--- begin ---
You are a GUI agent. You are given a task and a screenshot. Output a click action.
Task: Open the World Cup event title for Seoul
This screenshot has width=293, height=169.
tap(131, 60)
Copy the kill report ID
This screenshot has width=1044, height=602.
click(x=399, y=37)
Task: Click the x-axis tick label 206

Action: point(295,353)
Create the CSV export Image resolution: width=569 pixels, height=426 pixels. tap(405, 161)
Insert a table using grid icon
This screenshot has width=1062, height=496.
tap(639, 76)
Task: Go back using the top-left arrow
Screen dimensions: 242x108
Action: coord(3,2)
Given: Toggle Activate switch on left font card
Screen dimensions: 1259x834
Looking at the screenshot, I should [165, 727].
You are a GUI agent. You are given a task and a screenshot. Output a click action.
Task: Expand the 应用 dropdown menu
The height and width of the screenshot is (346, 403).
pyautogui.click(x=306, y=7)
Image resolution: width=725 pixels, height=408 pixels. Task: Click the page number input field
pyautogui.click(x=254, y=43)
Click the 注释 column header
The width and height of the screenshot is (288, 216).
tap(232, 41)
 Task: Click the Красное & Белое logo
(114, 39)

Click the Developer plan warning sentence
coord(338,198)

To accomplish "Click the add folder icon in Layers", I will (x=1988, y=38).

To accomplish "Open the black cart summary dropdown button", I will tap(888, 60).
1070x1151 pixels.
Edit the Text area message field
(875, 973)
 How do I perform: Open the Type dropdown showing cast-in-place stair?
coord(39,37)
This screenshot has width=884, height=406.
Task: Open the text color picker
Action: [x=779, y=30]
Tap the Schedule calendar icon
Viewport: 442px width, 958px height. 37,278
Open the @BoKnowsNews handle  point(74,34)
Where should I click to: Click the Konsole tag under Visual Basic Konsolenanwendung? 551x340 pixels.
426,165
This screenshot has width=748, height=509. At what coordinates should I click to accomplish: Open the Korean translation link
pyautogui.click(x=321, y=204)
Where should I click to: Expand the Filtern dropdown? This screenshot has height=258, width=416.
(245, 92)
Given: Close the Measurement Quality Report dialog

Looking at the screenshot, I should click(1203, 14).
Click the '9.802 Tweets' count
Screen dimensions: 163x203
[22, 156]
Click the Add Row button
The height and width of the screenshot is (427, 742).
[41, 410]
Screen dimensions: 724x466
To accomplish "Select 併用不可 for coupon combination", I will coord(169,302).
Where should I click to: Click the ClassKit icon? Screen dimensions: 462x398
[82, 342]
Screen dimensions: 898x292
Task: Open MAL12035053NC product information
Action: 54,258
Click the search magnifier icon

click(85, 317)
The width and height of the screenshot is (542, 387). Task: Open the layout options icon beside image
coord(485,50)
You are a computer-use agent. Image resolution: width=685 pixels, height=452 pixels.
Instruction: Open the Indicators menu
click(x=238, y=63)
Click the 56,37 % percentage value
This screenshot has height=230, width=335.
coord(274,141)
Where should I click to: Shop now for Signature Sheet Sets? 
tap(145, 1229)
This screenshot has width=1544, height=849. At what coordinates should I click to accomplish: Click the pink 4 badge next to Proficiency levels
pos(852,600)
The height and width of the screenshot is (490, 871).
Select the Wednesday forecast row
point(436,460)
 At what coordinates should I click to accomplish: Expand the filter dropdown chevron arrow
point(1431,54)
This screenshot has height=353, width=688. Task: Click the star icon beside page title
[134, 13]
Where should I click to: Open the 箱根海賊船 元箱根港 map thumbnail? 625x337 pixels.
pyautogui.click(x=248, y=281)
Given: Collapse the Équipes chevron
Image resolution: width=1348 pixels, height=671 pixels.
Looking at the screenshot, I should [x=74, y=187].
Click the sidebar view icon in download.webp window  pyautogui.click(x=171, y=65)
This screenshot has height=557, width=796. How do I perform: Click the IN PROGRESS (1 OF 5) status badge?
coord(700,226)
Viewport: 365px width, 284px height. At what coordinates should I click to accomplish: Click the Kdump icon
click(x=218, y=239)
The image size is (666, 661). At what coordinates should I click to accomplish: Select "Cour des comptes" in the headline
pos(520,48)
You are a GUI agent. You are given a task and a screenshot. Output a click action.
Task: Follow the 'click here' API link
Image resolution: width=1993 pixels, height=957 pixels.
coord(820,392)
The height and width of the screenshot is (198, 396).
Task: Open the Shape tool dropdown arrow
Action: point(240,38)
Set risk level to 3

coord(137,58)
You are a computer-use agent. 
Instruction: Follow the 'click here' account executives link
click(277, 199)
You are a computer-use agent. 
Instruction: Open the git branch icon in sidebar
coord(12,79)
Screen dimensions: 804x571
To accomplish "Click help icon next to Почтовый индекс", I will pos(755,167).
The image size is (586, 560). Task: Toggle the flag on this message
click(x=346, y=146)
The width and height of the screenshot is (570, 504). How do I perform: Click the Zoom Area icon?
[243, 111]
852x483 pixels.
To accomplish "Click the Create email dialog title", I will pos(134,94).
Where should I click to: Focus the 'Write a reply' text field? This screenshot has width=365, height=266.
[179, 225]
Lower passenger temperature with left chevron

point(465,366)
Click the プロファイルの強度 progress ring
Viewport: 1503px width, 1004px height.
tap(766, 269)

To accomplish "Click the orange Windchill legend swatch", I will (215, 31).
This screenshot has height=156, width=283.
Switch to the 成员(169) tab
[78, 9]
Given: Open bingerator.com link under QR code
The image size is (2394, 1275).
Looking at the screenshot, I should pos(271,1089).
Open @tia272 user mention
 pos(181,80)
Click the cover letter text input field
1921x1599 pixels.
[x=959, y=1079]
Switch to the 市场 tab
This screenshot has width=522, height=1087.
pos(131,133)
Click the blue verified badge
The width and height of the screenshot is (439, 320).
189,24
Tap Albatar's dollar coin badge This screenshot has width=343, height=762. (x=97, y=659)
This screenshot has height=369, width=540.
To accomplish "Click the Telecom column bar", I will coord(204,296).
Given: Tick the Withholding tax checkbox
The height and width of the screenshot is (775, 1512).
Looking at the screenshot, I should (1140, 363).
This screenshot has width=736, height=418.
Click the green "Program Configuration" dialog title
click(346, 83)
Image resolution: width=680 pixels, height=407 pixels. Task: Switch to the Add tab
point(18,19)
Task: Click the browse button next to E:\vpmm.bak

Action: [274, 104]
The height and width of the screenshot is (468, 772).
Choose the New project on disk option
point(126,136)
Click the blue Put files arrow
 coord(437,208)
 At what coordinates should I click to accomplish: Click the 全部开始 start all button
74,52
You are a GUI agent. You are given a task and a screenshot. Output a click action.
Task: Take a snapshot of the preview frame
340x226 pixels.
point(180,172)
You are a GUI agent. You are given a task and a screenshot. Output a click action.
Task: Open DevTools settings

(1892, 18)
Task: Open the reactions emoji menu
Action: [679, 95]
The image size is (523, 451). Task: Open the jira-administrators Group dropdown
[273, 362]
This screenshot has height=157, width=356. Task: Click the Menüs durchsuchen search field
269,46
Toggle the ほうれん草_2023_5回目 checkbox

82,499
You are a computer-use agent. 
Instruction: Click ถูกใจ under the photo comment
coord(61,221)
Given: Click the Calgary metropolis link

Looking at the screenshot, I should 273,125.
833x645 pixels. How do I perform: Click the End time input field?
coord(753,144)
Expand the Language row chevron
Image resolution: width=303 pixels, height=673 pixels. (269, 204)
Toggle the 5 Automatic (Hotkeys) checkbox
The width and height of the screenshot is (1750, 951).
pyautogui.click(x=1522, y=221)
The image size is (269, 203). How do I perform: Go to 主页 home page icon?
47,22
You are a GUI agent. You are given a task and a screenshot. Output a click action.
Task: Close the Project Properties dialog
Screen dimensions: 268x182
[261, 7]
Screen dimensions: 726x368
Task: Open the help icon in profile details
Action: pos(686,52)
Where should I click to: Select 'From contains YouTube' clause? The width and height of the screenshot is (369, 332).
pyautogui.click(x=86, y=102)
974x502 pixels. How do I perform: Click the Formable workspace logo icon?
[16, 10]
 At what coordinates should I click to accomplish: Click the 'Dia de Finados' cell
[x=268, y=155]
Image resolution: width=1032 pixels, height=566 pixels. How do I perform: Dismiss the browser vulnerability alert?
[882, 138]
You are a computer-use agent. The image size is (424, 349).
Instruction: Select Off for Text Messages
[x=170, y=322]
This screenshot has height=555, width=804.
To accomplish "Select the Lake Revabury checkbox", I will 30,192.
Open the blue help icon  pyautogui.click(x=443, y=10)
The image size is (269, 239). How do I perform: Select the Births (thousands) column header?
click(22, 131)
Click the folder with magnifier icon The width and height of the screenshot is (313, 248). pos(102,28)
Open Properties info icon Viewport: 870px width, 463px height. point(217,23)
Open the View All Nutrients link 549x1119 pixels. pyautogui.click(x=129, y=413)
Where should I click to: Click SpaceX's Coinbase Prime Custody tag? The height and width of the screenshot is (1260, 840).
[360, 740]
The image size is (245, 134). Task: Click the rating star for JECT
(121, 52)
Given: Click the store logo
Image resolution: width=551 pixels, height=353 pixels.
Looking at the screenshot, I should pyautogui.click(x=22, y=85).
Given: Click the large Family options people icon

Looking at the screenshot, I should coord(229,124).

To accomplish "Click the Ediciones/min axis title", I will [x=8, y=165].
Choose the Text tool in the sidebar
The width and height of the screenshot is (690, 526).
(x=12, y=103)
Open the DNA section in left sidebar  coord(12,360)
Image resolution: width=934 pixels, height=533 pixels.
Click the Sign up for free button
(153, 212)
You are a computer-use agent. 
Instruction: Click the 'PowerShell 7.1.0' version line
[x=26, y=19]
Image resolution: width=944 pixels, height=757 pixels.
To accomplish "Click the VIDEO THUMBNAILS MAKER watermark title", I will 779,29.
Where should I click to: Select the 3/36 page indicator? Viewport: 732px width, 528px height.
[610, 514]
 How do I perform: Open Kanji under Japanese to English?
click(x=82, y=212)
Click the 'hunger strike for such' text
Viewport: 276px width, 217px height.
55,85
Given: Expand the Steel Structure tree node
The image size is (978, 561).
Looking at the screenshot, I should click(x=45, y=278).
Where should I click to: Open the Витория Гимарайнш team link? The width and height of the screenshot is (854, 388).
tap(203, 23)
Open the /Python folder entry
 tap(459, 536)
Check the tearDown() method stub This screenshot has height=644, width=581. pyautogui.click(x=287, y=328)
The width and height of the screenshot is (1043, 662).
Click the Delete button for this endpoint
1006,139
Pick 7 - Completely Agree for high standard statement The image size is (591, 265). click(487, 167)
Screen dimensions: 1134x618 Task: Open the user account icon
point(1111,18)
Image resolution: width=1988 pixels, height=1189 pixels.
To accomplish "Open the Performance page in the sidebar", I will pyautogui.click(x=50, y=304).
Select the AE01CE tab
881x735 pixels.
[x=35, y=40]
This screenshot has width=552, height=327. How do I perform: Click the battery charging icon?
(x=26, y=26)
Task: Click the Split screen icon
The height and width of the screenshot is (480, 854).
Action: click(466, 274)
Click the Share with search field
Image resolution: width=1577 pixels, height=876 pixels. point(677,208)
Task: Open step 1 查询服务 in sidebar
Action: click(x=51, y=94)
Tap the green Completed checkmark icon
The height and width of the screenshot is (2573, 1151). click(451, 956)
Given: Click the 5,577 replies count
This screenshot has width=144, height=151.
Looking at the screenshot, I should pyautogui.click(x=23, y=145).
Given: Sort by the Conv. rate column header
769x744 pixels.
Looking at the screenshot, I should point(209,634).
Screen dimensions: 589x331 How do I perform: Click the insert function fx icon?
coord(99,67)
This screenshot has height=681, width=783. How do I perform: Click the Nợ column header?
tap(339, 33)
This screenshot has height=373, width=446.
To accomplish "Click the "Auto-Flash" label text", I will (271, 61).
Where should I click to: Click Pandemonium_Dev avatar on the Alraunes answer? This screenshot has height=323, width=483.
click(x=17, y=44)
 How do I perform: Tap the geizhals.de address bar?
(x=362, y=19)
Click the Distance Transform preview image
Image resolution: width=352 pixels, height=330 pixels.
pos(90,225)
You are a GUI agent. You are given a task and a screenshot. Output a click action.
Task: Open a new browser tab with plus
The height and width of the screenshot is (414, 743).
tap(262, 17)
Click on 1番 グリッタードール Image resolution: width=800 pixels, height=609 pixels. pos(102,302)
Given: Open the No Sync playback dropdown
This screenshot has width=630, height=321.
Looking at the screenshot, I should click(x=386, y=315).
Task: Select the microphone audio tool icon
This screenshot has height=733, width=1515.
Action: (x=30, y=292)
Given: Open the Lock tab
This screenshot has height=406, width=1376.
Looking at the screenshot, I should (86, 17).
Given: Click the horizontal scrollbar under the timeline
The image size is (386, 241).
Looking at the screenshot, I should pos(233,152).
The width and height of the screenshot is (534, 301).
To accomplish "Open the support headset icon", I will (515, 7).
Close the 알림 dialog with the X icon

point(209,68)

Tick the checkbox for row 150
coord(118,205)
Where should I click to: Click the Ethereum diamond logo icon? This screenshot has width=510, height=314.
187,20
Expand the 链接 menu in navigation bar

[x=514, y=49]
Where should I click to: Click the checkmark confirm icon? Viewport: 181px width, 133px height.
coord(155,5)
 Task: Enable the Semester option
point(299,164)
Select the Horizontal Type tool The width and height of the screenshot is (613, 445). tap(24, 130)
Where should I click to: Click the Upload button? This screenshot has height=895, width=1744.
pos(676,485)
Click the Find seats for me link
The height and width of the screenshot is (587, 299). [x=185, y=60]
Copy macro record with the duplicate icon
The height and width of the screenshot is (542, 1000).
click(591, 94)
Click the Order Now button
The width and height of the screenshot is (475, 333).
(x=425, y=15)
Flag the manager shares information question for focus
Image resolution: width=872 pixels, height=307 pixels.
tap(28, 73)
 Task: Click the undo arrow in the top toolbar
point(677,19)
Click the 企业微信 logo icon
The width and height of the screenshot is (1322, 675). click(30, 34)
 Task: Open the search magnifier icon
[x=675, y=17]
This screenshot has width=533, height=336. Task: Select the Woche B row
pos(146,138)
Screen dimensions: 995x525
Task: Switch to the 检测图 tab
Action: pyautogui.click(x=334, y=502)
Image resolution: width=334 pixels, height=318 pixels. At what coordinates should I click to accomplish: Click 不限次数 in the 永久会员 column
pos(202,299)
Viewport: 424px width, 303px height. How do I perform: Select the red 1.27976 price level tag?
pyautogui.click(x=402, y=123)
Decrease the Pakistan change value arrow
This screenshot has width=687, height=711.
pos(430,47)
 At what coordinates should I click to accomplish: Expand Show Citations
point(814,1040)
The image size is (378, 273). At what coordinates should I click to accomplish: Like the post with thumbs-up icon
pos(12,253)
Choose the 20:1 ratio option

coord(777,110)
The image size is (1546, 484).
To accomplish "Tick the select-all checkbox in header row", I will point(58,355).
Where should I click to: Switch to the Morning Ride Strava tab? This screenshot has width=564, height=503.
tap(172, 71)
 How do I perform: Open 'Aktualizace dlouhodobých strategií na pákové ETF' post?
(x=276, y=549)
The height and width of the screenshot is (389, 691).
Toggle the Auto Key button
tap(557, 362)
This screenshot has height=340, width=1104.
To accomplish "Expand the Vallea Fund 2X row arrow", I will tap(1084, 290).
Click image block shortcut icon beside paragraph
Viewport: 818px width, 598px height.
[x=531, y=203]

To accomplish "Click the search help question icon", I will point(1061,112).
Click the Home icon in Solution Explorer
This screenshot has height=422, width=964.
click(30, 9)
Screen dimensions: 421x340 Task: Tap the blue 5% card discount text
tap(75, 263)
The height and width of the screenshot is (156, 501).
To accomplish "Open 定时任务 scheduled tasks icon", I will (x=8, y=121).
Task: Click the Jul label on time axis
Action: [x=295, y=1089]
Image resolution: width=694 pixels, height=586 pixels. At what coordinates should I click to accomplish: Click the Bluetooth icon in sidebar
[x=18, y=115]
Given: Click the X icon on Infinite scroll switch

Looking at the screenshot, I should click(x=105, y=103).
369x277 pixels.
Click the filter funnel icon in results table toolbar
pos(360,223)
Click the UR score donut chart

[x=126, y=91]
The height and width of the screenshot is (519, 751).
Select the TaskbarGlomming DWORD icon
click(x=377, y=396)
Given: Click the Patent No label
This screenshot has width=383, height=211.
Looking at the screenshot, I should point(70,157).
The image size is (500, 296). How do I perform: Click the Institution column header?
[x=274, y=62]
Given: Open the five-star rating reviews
--- end ---
▶ **Exercise requirements**
Pull out each line of the rows above that contains the string "Copy", matching case exactly.

▶ **The reply**
Copy the kill report ID
Copy macro record with the duplicate icon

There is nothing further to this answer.